Urban public transport systems are traditionally designed for passenger mobility, while their latent operational capacity remains under-theorized as a strategic resource for urban logistics. Although recent research has explored freight–passenger integration and shared infrastructure efficiency, the field remains dominated by descriptive case studies and operational feasibility assessments. There is a lack of structured analytical frameworks capable of supporting systematic, multi-dimensional decision-making under technical, economic, and institutional uncertainty.

This study addresses this theoretical and methodological gap by proposing a Stage-Gate diagnostic framework grounded in Engineering Methods and Design Science Research. Rather than treating freight integration into Bus Rapid Transit (BRT) systems as an isolated operational experiment, the framework conceptualizes it as a sequential uncertainty-reduction architecture. The model structures feasibility assessment through five validation gates: (G1) contextual and territorial eligibility, (G2) physical and operational feasibility, (G3) service compatibility and interference control, (G4) logistical and economic performance, and (G5) governance, regulation, and scalability. Each gate incorporates explicit criteria, measurable indicators, and decision thresholds, enabling analytically grounded go/no-go decisions prior to implementation.

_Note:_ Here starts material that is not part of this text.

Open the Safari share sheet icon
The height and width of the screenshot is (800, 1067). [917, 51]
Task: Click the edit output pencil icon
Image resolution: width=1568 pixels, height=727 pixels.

The framework is empirically applied to the TransCarioca BRT corridor in Rio de Janeiro, Brazil, using timetable analysis, occupancy patterns, and identification of idle operational windows. Our findings reveal stable off-peak capacity that can be strategically reallocated to middle mile logistics without compromising passenger service levels. Beyond empirical validation, the study contributes a formal decision architecture that advances the theoretical foundations of infrastructure sharing and freight–passenger integration by operationalizing uncertainty management within capacity-constrained urban systems.

By integrating decision-structuring logic, governance analysis, and infrastructure efficiency into a unified validation model, this research provides both conceptual advancement and a transferable methodological artefact for planners and policymakers.